Send Me a Sign(88)



My parents—thinking I was asleep—had exited at Mark’s entrance.

“Are you worried about school? You know it’s 3:30 a.m., right? I guarantee your teacher will give you an extension.”

“I’m just trying to figure something out.” I rubbed a sleepy hand across my eyes and tried to focus. “Gyver made me this. Does this mean what I think?” I tapped the dial to illuminate the screen.

Mark chuckled. “Clever boy; great play on your name.” “Humor me. I’m not sure I believe it,” I said, wider awake now.

Mark grinned. “Yup, ‘Mi Amore’ means ‘my love.’ Like I said, pretty clever.”

“Oh. I thought so, maybe. I hoped …”

Mark laughed at the blush creeping up my neck. “Should I send him in? He’s in the waiting room. You can have a quick visit as long as you remember the infection rule …” He looked at me expectantly, but I stared blankly. “No kissing,” he reminded.



“Mark said you wanted Gyver, but I asked to see you first.” Ryan’s eyes were red and his suit was rumpled. His blue tie was crushed half in his pocket.

“Hi.” I failed my weak attempt to sit up. “You didn’t go home?”

“Chris came. He took Hil home and me to get my car, but I came right back.” His words had the flavor of confession.

“You didn’t have to. You should get some sleep.”

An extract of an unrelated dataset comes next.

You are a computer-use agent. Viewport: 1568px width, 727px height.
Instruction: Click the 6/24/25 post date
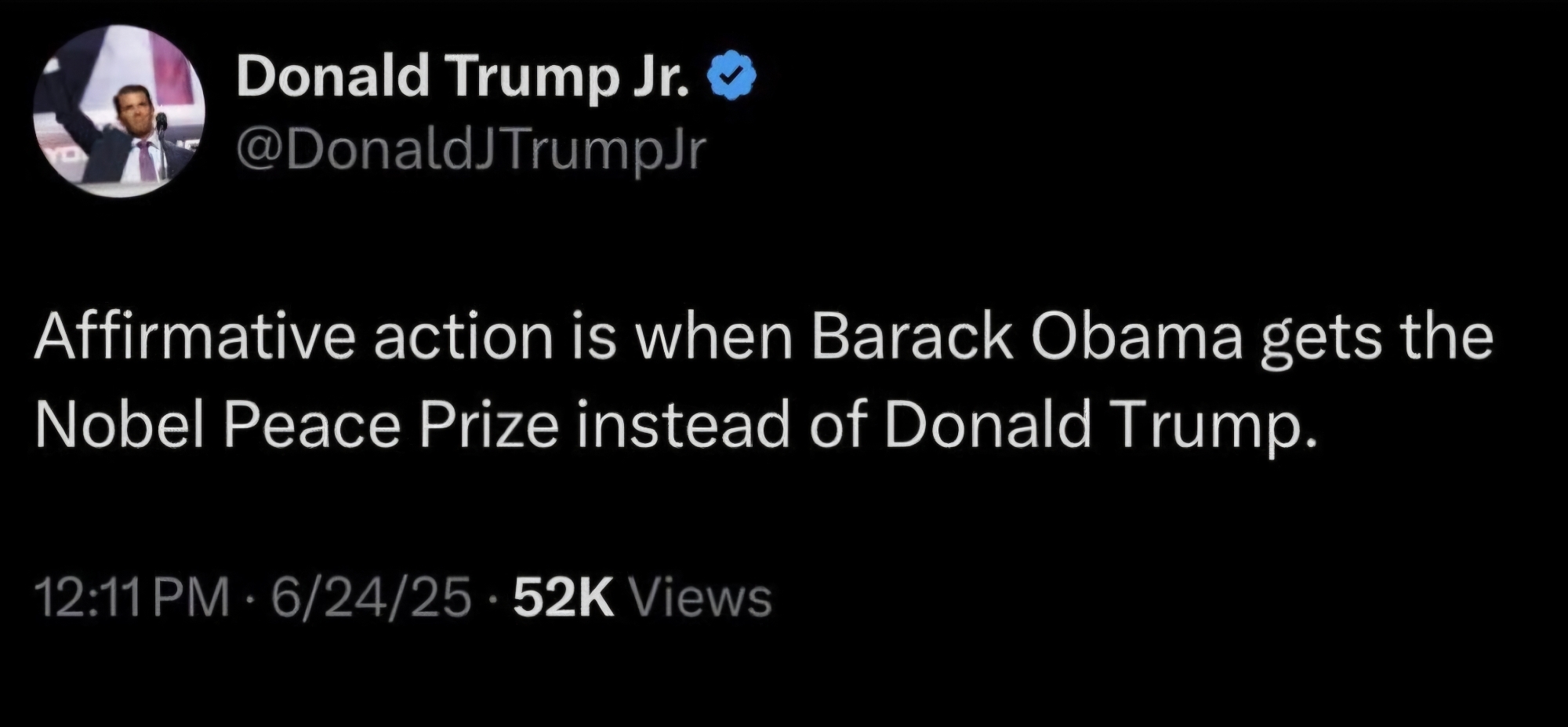[x=371, y=598]
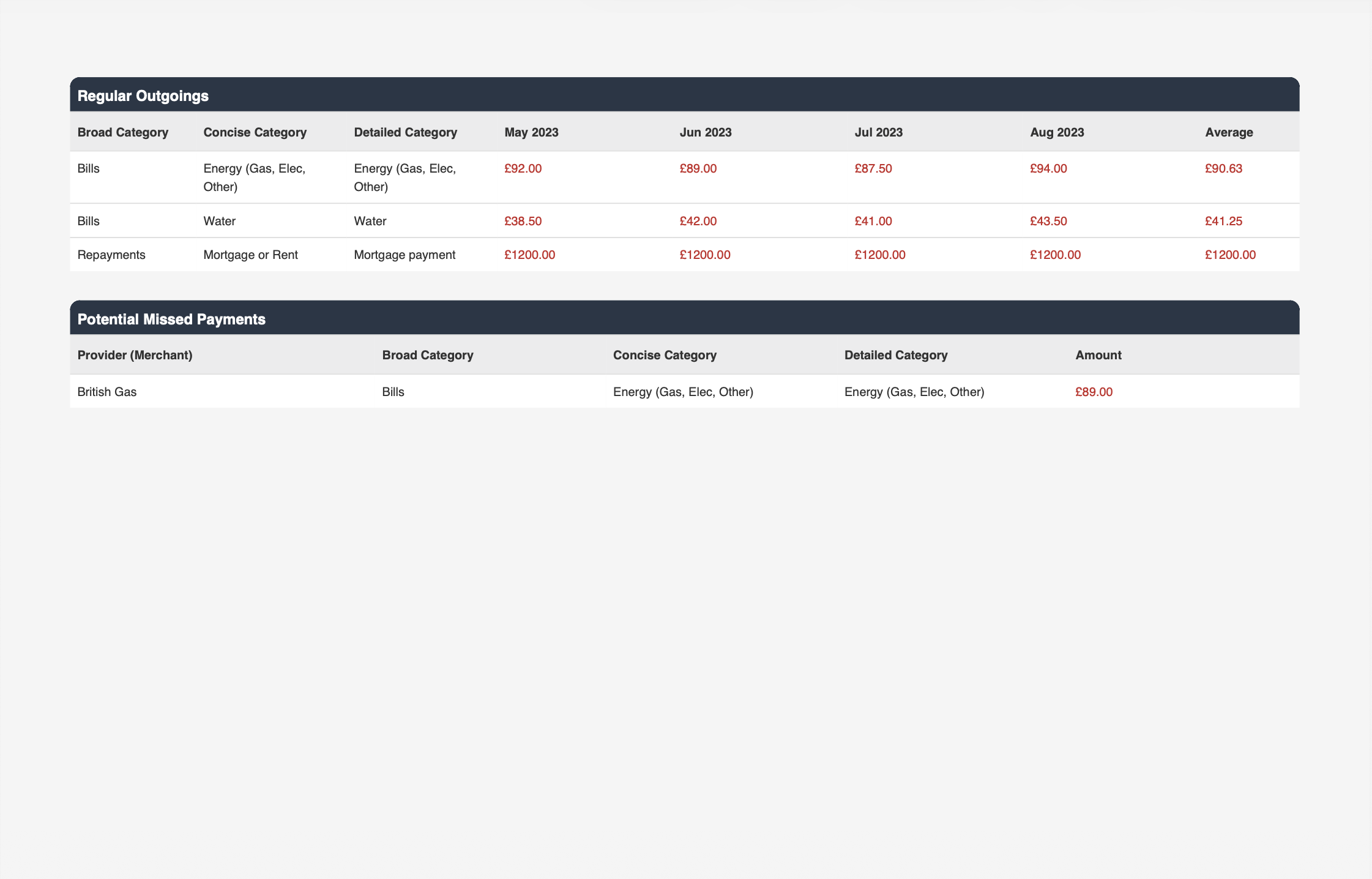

“Gyver stayed.” Ryan’s posture went rigid, then slumped in resignation. “I wanted to make sure you’re okay. How’re you feeling?” He sat in the chair beside my bed.

“Better. Tired. Sick. It sounds like I’ll be here a while.”

“Yeah.” Ryan swallowed and fidgeted with the pockets of his suit coat. “I’d take back all the crap I said last night, but …”

I reached for the hand that had been my lifeline, and he crushed my fingers one last time. “No, you were right, I just wasn’t brave enough to say it first. We weren’t happy.”

“God, this sucks.” He extracted his fingers from mine and stared out the window. “What happens now?”

“I hope we can be friends.”

“Yeah …” He sighed. “I should let you sleep. Or see Gyver.” The second sentence was harder for him to say.

I thought about denying it, but I was done lying. “Thanks, for everything. Will you send him in?”

Ryan nodded; it was a quick, tight motion. “Mia, I’m not going to visit for a while. I need some time.”

I swallowed a lump in my throat. “I’ll miss you.”

He smiled, but it was a small, sad, dimple-free smile. “Ditto,” he said, and backed out of the room.





Chapter 49

“I keep asking for Gyver and getting everyone else.” I held out my arms for parental hugs, expecting coos of “Kitten, how are you?” and offers to hunt down Popsicles. Instead, Mom sat in a chair and Dad frowned from the end of my bed.

“You knew,” Mom said simply. “You knew you were sick and you didn’t tell us.”

It wasn’t a question; it was an accusation.

“Yes.”

“Why?” Dad’s voice was a thunderstorm, crashing and making me tremble. My throat began to constrict. “Why would you take risks with your health? You’re smarter than this.”

My mother reached for a tissue. My father turned his back to me.

“And your grades? I spent an hour on the phone with Principal Baker this afternoon.” Dad’s voice rebounded off the wall but didn’t lose any of its anger.

This surprised me, but it shouldn’t have. Fall Ball was the deadline I’d agreed to, and I’d ceased pretending to catch up after Jinx died.

Dad stomped to my side. “Goddamn it, Mia! What have you been doing? It’s like you’ve given up.”

“I had,” I whispered.

“What?” The emotion drained from Dad’s face as he uncurled his fingers from the bed rail and sank into a chair.

“I had given up,” I explained, trying to fight off the chest tightening and continue. “I was so tired, and I didn’t think I’d make it. It didn’t seem worth it to keep trying so hard.”

“How could you do that to me? You can’t give up.” Mom sobbed and held her arms out to Dad, but he stayed frozen on the other side of my bed.

“How could you expect me to handle all of this? Mom, you put so much pressure on me. My life was hard before—it was impossible once I got sick. It got so bad; giving up seemed like my only option.”

“You should have told us,” she countered. “How are we supposed to help if we don’t know what’s wrong?”

“It’s always been so hard to make you proud and so easy to let you down; I don’t know how to flat-out fail at something. I didn’t want to disappoint you.”

I watched the tissue flutter from Mom’s hand as she reached out to squeeze my fingers. Tears flowed down her cheeks undabbed.

Dad looked lost, his mouth gaped.

“I was just so scared.” I let the tears salt my cheeks; I shook with months of fear, coughing convulsively.

Dad reacted first, coming to rub my back and offer me water as I choked. Mom stayed still: confusion, then something else, passing over her face. She picked up the box of tissues and murmured, “It’s okay.”